Passage shown
On the Joe Scarborough show, when asked by Arianna Huffington to back up his claims about Saddam’s weapons of mass destruction, Lieberman said
“I’m basing it on the so-called Duelfer Report. Charles D-U-E-L-F-E-R conducted the most comprehensive report on behalf of our government.”
The only problem with that statement is that it is untrue, but then you already knew that, didn’t you?
Washington Post, Oct 6 2004
The government’s most definitive account of Iraq’s arms programs, to be released today, will show that Saddam Hussein posed a diminishing threat at the time the United States invaded and did not possess, or have concrete plans to develop, nuclear, chemical or biological weapons, U.S. officials said yesterday.
The officials said that the 1,000-page report by Charles A. Duelfer, the chief U.S. weapons inspector in Iraq, concluded that Hussein had the desire but not the means to produce unconventional weapons that could threaten his neighbors or the West.
The officials said Duelfer, an experienced former United Nations weapons inspector, found that the state of Hussein’s weapons-development programs and knowledge base was less advanced in 2003, when the war began, than it was in 1998, when international inspectors left Iraq.
Glenn Greenwald takes him down rather nicely.
Why allow the small matter of a decade-long, brutal occupation that eradicated the lives of hundreds of thousands of human beings to negatively affect the reputation of a Washington official? To bring any of that up is so very uncivil and past-obsessed. Like torture, illegal eavesdropping, CIA black sites, the systematic denial of due process in a worldwide prison regime, and the ongoing Nobel-Peace-Prize-winning acts of war entailing things like this (all of which Lieberman also supported), the Iraq War is written off — flushed down the memory hole — as nothing more than one of those garden-variety “policy differences” about which reasonable, decent people disagree.

Required actions
**1.** In the post about Lieberman and the Duelfer Report, how many pages long was Duelfer's report?
**2.** Name every person the post about Lieberman and the Duelfer Report mentions by name.
**3.** Reproduce the part of the post about Lieberman and the Duelfer Report starting with "The only problem" and going on through "or the West.".

Information shown
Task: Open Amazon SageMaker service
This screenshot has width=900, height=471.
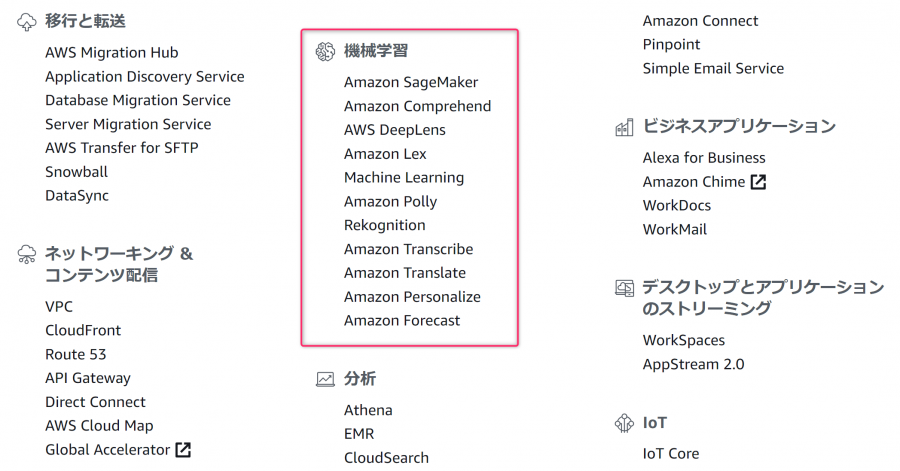Action: pos(411,83)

Outputs for the tasks
**1.** 1,000 pages

**2.** Joe Scarborough, Arianna Huffington, Lieberman, Saddam Hussein, Charles A. Duelfer, Glenn Greenwald

**3.**
The only problem with that statement is that it is untrue, but then you already knew that, didn’t you?
Washington Post, Oct 6 2004
The government’s most definitive account of Iraq’s arms programs, to be released today, will show that Saddam Hussein posed a diminishing threat at the time the United States invaded and did not possess, or have concrete plans to develop, nuclear, chemical or biological weapons, U.S. officials said yesterday.
The officials said that the 1,000-page report by Charles A. Duelfer, the chief U.S. weapons inspector in Iraq, concluded that Hussein had the desire but not the means to produce unconventional weapons that could threaten his neighbors or the West.